I’m delighted to see Haringey Council signing up to do more for LGBT+ equality.

Those questioning the need for a council to worry about such things when it has roads to pave and budgets to set need only look towards the continuing row about trans women at the bathing ponds on Hampstead Heath. Or, for that matter, at the small group of boorish transphobic protesters who gatecrashed Pride in central London earlier this month with a vile message about transgender people I won’t repeat.

It was my first Pride, as it happens, something that may seem odd given that I am a 30-year-old gay man who lives in London, but then I always was boring.

In some ways, we’ve come a long way since section 28, that divisive and stupid law that banned schools from giving people like me any sex education. And in other ways we are still backward.

Gay people aren’t the primary victims of hate crime. And we as a group, who know more than some but less than others what it means when society is set up to favour other people, should be helping lead the charge against all forms of discrimination. So long as some are treated differently because of race or gender or class, equality is a lie. If the Windrush scandal can happen in 2018, we shouldn’t be lulled by the existence of gay marriage into thinking that we have won any more rights than is politically expedient.
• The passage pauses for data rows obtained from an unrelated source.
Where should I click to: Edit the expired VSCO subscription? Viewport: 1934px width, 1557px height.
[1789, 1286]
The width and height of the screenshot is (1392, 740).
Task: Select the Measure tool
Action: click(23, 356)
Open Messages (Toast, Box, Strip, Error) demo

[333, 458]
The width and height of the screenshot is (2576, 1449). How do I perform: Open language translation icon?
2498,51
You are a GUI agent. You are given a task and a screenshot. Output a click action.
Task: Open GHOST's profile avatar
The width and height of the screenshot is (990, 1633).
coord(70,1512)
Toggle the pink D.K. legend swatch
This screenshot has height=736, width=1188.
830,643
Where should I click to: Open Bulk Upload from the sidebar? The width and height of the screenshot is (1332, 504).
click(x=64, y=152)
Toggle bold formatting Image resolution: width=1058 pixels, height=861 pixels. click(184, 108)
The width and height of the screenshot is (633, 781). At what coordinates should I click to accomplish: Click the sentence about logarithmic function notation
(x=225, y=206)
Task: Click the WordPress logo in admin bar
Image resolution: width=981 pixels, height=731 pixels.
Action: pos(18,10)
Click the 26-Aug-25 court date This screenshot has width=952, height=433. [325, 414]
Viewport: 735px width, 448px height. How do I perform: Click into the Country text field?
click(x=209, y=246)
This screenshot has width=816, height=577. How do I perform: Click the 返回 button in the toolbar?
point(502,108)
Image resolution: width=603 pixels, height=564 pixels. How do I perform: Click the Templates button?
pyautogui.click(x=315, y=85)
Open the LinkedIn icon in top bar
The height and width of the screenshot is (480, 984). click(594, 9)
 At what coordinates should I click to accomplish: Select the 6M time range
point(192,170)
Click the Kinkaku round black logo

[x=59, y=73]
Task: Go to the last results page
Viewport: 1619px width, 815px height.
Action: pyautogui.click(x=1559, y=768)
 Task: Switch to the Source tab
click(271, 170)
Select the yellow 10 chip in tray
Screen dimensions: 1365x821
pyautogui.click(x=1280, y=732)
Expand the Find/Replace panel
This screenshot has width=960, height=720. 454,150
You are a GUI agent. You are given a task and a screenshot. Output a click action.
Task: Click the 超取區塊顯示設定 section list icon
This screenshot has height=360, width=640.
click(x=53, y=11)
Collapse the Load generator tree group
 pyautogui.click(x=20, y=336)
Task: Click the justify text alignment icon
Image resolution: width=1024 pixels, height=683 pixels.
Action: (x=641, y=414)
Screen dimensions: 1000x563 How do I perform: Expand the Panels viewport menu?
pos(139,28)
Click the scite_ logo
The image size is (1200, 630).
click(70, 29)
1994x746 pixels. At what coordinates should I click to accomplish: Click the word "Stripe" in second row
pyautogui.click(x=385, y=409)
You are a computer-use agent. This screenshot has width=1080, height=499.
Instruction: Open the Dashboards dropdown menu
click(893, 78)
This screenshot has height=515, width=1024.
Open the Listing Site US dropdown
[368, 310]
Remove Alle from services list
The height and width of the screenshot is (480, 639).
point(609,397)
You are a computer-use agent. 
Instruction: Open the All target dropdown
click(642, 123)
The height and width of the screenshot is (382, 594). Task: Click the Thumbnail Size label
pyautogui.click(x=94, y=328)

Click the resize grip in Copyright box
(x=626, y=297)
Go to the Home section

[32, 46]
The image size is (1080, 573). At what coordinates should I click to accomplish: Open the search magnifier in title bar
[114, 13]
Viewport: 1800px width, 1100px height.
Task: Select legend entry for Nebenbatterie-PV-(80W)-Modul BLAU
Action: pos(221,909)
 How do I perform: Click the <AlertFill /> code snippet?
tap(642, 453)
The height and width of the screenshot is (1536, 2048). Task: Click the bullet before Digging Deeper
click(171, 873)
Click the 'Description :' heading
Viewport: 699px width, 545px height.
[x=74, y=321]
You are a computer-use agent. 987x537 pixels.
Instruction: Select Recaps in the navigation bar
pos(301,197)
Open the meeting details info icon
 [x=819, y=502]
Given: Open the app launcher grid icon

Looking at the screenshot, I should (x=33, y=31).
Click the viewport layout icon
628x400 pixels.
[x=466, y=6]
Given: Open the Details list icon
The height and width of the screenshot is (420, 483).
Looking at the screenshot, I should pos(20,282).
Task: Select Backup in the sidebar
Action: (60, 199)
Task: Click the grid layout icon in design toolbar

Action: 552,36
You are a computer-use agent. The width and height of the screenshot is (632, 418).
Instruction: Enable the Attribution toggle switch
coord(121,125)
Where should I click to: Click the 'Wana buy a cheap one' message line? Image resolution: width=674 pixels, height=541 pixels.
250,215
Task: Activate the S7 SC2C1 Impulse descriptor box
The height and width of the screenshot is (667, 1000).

So coming out in support of minority groups like Haringey have done isn’t some abstract point-scoring exercise: it is people in power sending a message that they have the backs of people whose rights are still being denied by others.

Which is why I’d like to make it absolutely clear discrimination – including transphobia – has zero place in this newspaper. If we see or hear anti-trans comments or policies, we’re going to be calling them out just like we would racist or homophobic or sexist ones. We have your backs; I hope in doing so we can do justice to those who far more bravely had the backs of people like me decades ago.